══ Records supplied ══

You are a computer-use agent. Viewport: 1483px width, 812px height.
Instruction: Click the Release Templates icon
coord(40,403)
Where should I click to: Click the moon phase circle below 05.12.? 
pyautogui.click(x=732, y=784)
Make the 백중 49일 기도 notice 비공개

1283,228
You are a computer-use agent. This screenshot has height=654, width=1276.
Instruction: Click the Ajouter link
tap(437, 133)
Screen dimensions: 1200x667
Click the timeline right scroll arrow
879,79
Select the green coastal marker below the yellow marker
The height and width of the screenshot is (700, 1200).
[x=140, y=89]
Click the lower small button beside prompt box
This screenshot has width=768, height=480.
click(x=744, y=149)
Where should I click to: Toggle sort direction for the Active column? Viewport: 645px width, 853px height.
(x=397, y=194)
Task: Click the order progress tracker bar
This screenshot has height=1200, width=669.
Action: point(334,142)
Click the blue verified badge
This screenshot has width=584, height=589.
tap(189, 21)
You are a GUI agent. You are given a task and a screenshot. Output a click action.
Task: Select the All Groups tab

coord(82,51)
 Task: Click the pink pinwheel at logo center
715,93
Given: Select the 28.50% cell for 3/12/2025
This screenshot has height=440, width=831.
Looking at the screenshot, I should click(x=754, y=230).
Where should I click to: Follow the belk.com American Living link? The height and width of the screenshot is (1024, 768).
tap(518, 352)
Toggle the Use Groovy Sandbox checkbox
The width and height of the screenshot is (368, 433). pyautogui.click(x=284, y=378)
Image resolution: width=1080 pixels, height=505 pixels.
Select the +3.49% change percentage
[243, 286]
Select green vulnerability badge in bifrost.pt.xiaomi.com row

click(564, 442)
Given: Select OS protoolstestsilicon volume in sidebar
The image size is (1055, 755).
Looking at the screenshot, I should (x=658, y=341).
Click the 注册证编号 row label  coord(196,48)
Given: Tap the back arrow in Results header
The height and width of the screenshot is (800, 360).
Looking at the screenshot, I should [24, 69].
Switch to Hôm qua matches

═══

Print all the data exactly.

You are a computer-use agent. Viewport: 1483px width, 812px height.
Instruction: Click the Release Templates icon
coord(40,403)
Where should I click to: Click the moon phase circle below 05.12.? 
pyautogui.click(x=732, y=784)
Make the 백중 49일 기도 notice 비공개

1283,228
You are a computer-use agent. This screenshot has height=654, width=1276.
Instruction: Click the Ajouter link
tap(437, 133)
Screen dimensions: 1200x667
Click the timeline right scroll arrow
879,79
Select the green coastal marker below the yellow marker
The height and width of the screenshot is (700, 1200).
[x=140, y=89]
Click the lower small button beside prompt box
This screenshot has width=768, height=480.
click(x=744, y=149)
Where should I click to: Toggle sort direction for the Active column? Viewport: 645px width, 853px height.
(x=397, y=194)
Task: Click the order progress tracker bar
This screenshot has height=1200, width=669.
Action: point(334,142)
Click the blue verified badge
This screenshot has width=584, height=589.
tap(189, 21)
You are a GUI agent. You are given a task and a screenshot. Output a click action.
Task: Select the All Groups tab

coord(82,51)
 Task: Click the pink pinwheel at logo center
715,93
Given: Select the 28.50% cell for 3/12/2025
This screenshot has height=440, width=831.
Looking at the screenshot, I should click(x=754, y=230).
Where should I click to: Follow the belk.com American Living link? The height and width of the screenshot is (1024, 768).
tap(518, 352)
Toggle the Use Groovy Sandbox checkbox
The width and height of the screenshot is (368, 433). pyautogui.click(x=284, y=378)
Image resolution: width=1080 pixels, height=505 pixels.
Select the +3.49% change percentage
[243, 286]
Select green vulnerability badge in bifrost.pt.xiaomi.com row

click(564, 442)
Given: Select OS protoolstestsilicon volume in sidebar
The image size is (1055, 755).
Looking at the screenshot, I should (x=658, y=341).
Click the 注册证编号 row label  coord(196,48)
Given: Tap the back arrow in Results header
The height and width of the screenshot is (800, 360).
Looking at the screenshot, I should [24, 69].
Switch to Hôm qua matches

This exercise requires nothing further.